A identificação computacional de micro RNA produz altas previsões de falsos positivos. Com as atualizações recentes, o mirMachine fornece alta sensibilidade e especificidade em previsões de micro RNA conhecidas e novas. O MirMachine provou ser superior aos algoritmos de micro RNA mais recentes em termos de sensibilidade e o mirMachine agora é totalmente automatizado e disponível gratuitamente para que todos possam usá-lo com as instruções fornecidas.
O MirMachine pode prever a distribuição genômica dos supostos micro RNAs sem limitação dos dados específicos para tecidos e condições. A disponibilidade dos dados preliminares antes do experimento de sequenciamento de msRNA aceleraria o processo de verificação dos importantes genes de micro RNA. Antes de configurar a máquina, baixe e instale dependências de software dos respectivos sites iniciais usando os links no manuscrito do texto.
Alternativamente, uma maneira mais fácil e rápida de instalar as dependências do software é usar a conduta usando os comandos fornecidos no manuscrito do texto. Baixe a versão mais recente dos scripts mirMachine, o mero script de envio de máquina do GitHub. Em seguida, defina o caminho dos scripts na guia caminho.
Certifique-se de que o mirMachine e suas dependências foram baixados corretamente executando o mirMachine em dados de teste do GitHub. Verifique o status do trabalho na tela pelo fluxo de saída padrão. Quando todo o texto concluído aparecer, controle os arquivos de saída.
Controle os hairpins dot TBL dot out dot TBL output files. Observe o miRNA maduro pré miRNA e as sequências estelares de miRNAs na segunda, terceira e sexta colunas. Encontre a localização dos miRNAs previstos nos cromossomos no final de cada linha.
Em seguida, verifique os arquivos de log para as saídas e avisos do programa. Para identificação baseada em homologia, execute o mirMachine usando o script bash e verifique os mRNAs previstos. Encontre o arquivo de saída para os miRNAs maduros e as sequências mais rápidas de pré-miRNA, bem como o arquivo de saída para o arquivo de log hairpin.
Para uma nova identificação de miRNA, pré-processe os arquivos Fast Q de sRNA-seq no formato FASTA adequado. Corte os adaptadores e remova leituras de baixa qualidade como as que contêm N, pois o pré-processamento para as leituras de sRNA-seq não fazem parte do mirMachine. Escolha uma ferramenta de corte estável e parâmetros de corte para os dados enviados.
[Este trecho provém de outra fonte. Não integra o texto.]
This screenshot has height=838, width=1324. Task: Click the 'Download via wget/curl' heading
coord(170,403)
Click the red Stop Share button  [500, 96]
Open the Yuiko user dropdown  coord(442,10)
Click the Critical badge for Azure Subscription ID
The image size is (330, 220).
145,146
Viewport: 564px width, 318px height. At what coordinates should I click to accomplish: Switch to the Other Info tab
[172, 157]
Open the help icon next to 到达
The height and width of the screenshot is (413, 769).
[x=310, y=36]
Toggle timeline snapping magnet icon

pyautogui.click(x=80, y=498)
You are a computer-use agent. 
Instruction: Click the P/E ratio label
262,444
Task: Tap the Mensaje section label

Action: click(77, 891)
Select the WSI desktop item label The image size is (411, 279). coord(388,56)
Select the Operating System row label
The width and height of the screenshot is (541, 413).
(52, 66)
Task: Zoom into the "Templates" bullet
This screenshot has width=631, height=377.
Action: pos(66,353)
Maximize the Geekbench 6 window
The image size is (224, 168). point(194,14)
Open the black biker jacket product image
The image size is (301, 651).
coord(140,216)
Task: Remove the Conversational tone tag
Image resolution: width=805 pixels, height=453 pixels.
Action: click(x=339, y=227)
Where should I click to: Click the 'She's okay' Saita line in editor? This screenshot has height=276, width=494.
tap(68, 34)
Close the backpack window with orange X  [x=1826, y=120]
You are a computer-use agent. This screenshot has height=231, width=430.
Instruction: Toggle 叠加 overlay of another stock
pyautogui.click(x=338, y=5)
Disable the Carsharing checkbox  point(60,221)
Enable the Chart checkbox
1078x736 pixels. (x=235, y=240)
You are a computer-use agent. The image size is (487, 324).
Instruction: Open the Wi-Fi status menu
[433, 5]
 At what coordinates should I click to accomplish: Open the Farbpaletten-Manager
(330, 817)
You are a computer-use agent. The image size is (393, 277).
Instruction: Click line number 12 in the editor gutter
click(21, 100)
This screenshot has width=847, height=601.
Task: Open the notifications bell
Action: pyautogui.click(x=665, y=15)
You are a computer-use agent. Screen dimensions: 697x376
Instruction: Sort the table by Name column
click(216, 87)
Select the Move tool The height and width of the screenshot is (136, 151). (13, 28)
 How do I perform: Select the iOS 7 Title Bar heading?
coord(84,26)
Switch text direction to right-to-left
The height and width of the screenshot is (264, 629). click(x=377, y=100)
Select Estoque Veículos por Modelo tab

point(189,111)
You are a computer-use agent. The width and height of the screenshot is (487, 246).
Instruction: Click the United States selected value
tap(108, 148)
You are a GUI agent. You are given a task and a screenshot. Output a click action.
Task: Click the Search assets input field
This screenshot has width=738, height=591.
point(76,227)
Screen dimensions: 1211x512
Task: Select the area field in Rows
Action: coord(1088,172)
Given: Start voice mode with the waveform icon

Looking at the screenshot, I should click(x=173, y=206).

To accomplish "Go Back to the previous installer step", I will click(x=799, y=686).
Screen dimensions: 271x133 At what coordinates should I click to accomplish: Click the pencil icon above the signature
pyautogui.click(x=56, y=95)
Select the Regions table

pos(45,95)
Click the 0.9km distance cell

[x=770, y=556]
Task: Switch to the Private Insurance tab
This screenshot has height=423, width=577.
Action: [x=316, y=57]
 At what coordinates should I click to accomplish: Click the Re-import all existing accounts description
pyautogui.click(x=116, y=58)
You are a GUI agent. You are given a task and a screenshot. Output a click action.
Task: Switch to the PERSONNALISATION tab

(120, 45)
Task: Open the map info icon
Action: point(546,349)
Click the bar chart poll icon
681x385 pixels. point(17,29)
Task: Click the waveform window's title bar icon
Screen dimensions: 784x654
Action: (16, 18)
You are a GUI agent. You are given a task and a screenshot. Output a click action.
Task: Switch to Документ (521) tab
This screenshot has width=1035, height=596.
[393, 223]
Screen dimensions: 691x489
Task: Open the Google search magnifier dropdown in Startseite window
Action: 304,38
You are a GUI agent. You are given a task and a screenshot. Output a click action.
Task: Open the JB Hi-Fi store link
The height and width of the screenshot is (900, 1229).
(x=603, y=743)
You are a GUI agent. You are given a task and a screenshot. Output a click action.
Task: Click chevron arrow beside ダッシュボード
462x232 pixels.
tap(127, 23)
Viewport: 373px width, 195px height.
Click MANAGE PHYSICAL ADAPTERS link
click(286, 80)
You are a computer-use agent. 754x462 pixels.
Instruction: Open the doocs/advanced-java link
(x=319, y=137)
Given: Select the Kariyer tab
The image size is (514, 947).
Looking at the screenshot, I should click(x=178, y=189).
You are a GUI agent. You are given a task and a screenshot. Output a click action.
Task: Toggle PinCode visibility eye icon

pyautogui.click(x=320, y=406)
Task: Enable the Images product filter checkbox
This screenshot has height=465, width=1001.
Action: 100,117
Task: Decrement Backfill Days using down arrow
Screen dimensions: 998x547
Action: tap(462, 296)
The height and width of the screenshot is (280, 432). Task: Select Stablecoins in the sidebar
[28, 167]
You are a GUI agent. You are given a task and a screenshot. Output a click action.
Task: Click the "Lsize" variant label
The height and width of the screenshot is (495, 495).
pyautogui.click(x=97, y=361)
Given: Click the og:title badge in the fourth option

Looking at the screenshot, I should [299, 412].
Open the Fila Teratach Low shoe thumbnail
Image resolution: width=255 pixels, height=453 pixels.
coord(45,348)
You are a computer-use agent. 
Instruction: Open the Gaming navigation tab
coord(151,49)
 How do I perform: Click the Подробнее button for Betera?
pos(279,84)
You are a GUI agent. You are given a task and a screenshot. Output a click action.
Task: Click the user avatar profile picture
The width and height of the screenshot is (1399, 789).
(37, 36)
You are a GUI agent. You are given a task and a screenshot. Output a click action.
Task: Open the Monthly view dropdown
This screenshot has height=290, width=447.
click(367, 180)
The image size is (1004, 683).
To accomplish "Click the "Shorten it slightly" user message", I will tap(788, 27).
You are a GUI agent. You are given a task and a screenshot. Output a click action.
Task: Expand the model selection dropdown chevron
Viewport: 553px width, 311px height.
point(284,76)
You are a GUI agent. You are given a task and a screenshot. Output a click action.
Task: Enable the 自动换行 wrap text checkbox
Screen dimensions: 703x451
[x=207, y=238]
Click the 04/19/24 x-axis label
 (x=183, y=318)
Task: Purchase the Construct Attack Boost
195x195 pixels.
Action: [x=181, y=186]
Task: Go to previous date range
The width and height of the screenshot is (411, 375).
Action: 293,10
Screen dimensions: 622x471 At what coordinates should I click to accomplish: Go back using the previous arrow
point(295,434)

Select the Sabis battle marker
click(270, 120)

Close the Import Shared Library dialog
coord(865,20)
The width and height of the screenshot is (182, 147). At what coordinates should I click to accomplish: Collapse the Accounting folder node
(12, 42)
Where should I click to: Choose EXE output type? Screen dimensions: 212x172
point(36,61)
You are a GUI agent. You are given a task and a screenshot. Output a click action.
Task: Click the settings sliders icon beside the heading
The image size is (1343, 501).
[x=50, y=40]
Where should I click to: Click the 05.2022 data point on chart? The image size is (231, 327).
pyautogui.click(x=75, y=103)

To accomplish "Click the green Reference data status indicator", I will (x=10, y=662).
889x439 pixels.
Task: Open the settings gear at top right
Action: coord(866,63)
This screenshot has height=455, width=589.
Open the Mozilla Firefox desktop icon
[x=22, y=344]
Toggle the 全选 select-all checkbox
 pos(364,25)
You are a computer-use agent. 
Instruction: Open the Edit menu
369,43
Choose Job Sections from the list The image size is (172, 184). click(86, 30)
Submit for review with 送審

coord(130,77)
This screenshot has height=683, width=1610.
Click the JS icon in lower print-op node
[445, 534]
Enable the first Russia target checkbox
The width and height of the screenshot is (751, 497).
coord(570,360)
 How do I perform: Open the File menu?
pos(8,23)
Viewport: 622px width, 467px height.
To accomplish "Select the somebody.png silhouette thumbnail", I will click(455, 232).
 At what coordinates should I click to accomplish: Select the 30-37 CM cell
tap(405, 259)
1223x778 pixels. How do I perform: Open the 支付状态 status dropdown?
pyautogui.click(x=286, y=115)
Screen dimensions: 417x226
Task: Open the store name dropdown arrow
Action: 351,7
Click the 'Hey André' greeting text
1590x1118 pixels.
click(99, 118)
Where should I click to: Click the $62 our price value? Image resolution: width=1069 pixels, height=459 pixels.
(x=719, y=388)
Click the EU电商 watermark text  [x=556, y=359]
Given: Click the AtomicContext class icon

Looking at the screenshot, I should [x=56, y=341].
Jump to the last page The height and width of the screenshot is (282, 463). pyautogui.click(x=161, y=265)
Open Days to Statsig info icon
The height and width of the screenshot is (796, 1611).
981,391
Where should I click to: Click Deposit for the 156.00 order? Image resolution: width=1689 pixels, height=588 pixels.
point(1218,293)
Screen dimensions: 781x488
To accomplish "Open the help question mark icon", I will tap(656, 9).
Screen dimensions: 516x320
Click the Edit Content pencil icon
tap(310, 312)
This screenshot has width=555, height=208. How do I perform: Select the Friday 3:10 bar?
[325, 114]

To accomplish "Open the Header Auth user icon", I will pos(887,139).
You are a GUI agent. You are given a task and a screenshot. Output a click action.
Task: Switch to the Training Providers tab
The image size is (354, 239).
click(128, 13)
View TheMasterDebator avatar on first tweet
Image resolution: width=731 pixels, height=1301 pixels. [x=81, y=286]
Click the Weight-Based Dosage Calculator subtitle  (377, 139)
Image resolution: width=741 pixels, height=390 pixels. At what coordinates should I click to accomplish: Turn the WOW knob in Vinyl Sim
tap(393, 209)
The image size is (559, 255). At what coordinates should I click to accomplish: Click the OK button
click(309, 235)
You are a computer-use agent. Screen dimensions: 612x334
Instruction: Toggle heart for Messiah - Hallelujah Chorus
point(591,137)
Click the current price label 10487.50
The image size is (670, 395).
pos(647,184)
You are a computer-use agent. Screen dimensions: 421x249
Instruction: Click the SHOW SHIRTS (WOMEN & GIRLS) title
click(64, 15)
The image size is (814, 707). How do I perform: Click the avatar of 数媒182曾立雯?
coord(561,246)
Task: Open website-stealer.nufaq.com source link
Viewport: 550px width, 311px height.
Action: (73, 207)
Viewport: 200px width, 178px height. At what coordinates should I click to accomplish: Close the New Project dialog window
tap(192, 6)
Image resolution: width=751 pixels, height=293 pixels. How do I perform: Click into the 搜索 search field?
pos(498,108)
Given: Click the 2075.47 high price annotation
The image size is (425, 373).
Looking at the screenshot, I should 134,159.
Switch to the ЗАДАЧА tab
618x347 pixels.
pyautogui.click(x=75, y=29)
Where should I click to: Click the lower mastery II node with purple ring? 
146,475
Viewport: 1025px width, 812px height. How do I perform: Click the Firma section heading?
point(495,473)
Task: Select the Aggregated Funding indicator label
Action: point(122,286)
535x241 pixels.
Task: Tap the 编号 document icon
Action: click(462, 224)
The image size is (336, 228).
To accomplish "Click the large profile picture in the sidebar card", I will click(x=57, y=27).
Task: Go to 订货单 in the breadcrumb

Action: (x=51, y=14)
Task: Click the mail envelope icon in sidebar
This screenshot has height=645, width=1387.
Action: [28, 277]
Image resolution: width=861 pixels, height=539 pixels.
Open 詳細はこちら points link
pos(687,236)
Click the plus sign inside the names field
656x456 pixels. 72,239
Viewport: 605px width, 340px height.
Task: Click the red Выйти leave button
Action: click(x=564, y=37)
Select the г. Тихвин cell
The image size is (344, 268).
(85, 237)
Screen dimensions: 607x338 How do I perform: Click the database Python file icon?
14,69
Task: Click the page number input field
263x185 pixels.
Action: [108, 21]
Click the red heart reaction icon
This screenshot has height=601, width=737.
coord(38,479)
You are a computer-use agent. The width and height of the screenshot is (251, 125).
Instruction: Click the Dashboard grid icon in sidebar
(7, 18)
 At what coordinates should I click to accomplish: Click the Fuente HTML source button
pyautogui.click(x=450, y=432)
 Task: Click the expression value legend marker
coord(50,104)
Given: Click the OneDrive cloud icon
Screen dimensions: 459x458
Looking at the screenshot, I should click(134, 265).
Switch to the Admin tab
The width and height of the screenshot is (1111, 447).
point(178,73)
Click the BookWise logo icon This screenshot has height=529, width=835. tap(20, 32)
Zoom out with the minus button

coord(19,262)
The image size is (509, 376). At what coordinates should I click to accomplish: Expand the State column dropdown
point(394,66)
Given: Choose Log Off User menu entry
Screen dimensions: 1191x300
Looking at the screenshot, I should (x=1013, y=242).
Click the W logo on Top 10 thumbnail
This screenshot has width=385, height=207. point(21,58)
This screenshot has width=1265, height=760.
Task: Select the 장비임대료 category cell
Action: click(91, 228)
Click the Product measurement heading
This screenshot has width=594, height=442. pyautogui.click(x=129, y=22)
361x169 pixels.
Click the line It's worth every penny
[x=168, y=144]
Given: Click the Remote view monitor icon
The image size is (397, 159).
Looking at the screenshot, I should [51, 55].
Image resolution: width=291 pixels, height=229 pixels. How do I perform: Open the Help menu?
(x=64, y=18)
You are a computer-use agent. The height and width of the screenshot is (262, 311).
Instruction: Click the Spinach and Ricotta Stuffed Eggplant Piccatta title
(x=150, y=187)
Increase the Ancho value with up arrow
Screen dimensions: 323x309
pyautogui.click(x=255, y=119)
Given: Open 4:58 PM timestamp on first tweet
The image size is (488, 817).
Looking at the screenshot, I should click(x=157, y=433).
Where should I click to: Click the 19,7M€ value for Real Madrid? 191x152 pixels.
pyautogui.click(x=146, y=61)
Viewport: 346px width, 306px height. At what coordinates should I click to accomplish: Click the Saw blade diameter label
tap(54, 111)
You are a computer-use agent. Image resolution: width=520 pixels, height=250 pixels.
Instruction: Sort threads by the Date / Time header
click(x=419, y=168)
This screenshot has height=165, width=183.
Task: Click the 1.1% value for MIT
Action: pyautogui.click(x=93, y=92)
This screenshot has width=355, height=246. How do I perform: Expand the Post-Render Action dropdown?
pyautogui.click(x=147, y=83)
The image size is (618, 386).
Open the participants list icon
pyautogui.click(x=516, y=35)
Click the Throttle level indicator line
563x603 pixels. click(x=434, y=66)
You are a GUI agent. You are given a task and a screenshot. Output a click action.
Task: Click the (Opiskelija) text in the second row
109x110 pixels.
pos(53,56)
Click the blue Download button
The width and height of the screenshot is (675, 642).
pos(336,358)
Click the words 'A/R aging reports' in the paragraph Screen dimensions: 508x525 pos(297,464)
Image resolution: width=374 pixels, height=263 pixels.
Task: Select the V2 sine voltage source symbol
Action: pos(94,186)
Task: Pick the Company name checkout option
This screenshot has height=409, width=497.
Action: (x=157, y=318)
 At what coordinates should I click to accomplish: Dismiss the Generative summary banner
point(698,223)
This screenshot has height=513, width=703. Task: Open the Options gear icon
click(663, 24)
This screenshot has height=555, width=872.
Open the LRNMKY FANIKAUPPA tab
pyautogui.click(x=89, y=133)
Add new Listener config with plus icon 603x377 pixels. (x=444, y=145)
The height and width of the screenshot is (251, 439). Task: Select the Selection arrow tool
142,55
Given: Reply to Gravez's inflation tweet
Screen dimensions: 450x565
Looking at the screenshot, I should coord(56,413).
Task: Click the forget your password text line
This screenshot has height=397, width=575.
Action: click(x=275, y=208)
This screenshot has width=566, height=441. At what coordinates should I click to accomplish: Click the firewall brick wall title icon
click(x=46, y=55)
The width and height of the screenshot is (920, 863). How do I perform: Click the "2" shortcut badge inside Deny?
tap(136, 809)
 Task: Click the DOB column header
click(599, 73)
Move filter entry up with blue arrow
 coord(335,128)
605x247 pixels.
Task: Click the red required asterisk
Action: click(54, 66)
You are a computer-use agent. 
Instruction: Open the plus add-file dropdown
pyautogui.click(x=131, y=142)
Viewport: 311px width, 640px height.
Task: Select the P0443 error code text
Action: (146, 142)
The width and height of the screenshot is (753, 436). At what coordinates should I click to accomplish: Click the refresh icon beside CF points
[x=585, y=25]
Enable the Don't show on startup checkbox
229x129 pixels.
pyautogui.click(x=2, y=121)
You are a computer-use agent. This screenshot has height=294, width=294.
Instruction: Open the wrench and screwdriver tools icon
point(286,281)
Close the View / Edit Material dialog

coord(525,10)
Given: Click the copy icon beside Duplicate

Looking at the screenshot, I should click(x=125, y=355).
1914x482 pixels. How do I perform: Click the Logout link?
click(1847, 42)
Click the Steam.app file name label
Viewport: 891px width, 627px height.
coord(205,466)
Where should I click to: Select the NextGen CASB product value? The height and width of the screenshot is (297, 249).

Converta o arquivo FASTQ em arquivo FASTA como arquivo de entrada. Se um arquivo de tabela de abundância for fornecido, use o script de modificação fornecido com os scripts mirMachine para converter o arquivo de tabela em uma entrada FASTA adequada. Em seguida, execute o mirMachine usando o script bash.
Verifique os miRNAs previstos. Encontre o arquivo de saída para os mRNAs previstos e as sequências FASTA de miRNA prem e o arquivo de saída para o arquivo de log hairpin. Defina a opção de banco de dados de traço como um banco de dados de explosão para ignorar o banco de dados de referência de criação dentro do pipeline.
Defina a opção de traço M para o número de incompatibilidades permitidas e o traço N para o número de acertos a serem eliminados após o alinhamento. Mude isso com base na espécie. Use o traço longo para avaliar as estruturas secundárias para a lista de suspeitos e o traço para ativar a nova previsão de miRNA com base em dados de sRNA-seq.
Defina a opção traço L max para o comprimento máximo das leituras de RNA-seq S para incluir na triagem e a opção L min de traço para o comprimento mínimo das leituras de sRNA-seq a ter na triagem. Use a opção RPM de traço para definir o limite de leituras por milhão. Na análise representativa.
A distribuição das famílias de mRNA do cromossomo cinco A do trigo IWGSC é exibida. O grupo de mRNAs mais bem representado foi o miR9666 com 18 miRNAs identificados. Desempenho do mirMachine em espécies de Arabidopsis thaliana e trigo em comparação com o miRDP2.
Comparações da sensibilidade e do número dois positivos mostraram que o mirMachine superou o miRDP2 nos dados da Arabidopsis. Para os dados de trigo mirMachine predição baseada em homologia com evidência de expressão forneceu melhor sensibilidade do que miRDP2. Para ambos os genomas, o miRDP2 previu um número maior de verdadeiros positivos do que as previsões baseadas em sRNAs-seq e homologia.
Configurar o aplicativo necessário pode ser oneroso para o usuário inexperiente. Seguir este vídeo tutorial ajudaria. A visualização do processo de instalação incentivará os pesquisadores não computacionais a entrar em alguma computação básica.
Além disso, investigar os arquivos de saída no vídeo definitivamente ajudará os usuários a interpretar seus resultados.